=== Lista de exercícios ===
• 1. Por favor, transcreva do texto sobre Marilson o trecho entre "A previsão é" e "mais quente possível.", inclusive.
• 2. De acordo com o texto sobre Marilson, em que faixa costuma ficar a temperatura ideal para os melhores tempos da maratona?

=== Texto de origem ===
● ● ●
?Para vencer uma maratona, você precisa ter coragem. Hoje eu tive coragem de ir em frente e venci?. A declaração completa uma década em novembro deste ano. Pertence a Marilson Gomes dos Santos, o brasileiro com melhor tempo para a maratona olímpica deste domingo, a mais tradicional prova dos Jogos, e que encerra a competição de atletismo.
Há dez anos, Marilson surpreendeu o atletismo ao se tornar o primeiro sulamericano a vencer uma das mais icônicas provas de rua do mundo, a Maratona de Nova York. Neste domingo, o brasiliense de 39 anos espera surpreender de novo, superar o favoritismo dos africanos e conquistar um lugar no pódio ou, ao menos, ficar entre os dez primeiros. Uma façanha, dada a supremacia de quenianos e etíopes nas provas de longa distância.
Marilson conta com a coragem que já lhe deu, em 2008, vitória na mesma Nova York. E com a ajuda do tempo. Em todos os sentidos. Treinou para manter pelo menos as 2h11min que o classificaram para a Rio2016. E aquele tempo sob os auspícios de São Pedro. Ou melhor, do diabo. Pois, quanto mais quente, para Marilson, melhor.
A África dos favoritos quenianos, etíopes e ugandenses é quente. Mas o Rio olímpico pode ser mais. A ponto de o calor ser destacado na própria análise prévia da maratona feita pela Associação Internacional de Federações de Atletismo (IAAF, na sigla em inglês). Para a entidade, o calor e a umidade do Rio são uma ameaça real à performance dos africanos.
A previsão é de chuva para este domingo, mas o termômetro deverá ficar na casa dos 20°C, com umidade na faixa de 90%. Pode parecer amena para cariocas, mas se trata de uma fornalha para maratonistas de alto rendimento. A temperatura ideal para os melhores tempos da prova costuma ficar na casa dos 4°C.
META DE 2H11MIN
Técnico de Marilson desde a juventude, Adauto Domingues roga literalmente aos céus para que esteja o mais quente possível.
? Todos os etíopes e quenianos são perigosos na prova. Eles correm com tudo. Para eles, não interessa segundo lugar. Só querem o ouro. Porém, quanto mais depressa você corre, mais sujeito à exaustão e à diminuição de performance pelo calor fica. Assim, o desempenho excepcional deles poderia ser, em tese, reduzido por temperaturas mais elevadas ? explica o técnico Domingues.
● ● ●
=== Seção de dados ===
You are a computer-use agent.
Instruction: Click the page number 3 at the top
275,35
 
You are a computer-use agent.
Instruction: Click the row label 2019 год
● ● ●
=== Exercício resolvido ===
• 1.
A previsão é de chuva para este domingo, mas o termômetro deverá ficar na casa dos 20°C, com umidade na faixa de 90%. Pode parecer amena para cariocas, mas se trata de uma fornalha para maratonistas de alto rendimento. A temperatura ideal para os melhores tempos da prova costuma ficar na casa dos 4°C.
META DE 2H11MIN
Técnico de Marilson desde a juventude, Adauto Domingues roga literalmente aos céus para que esteja o mais quente possível.

• 2. Na casa dos 4°C.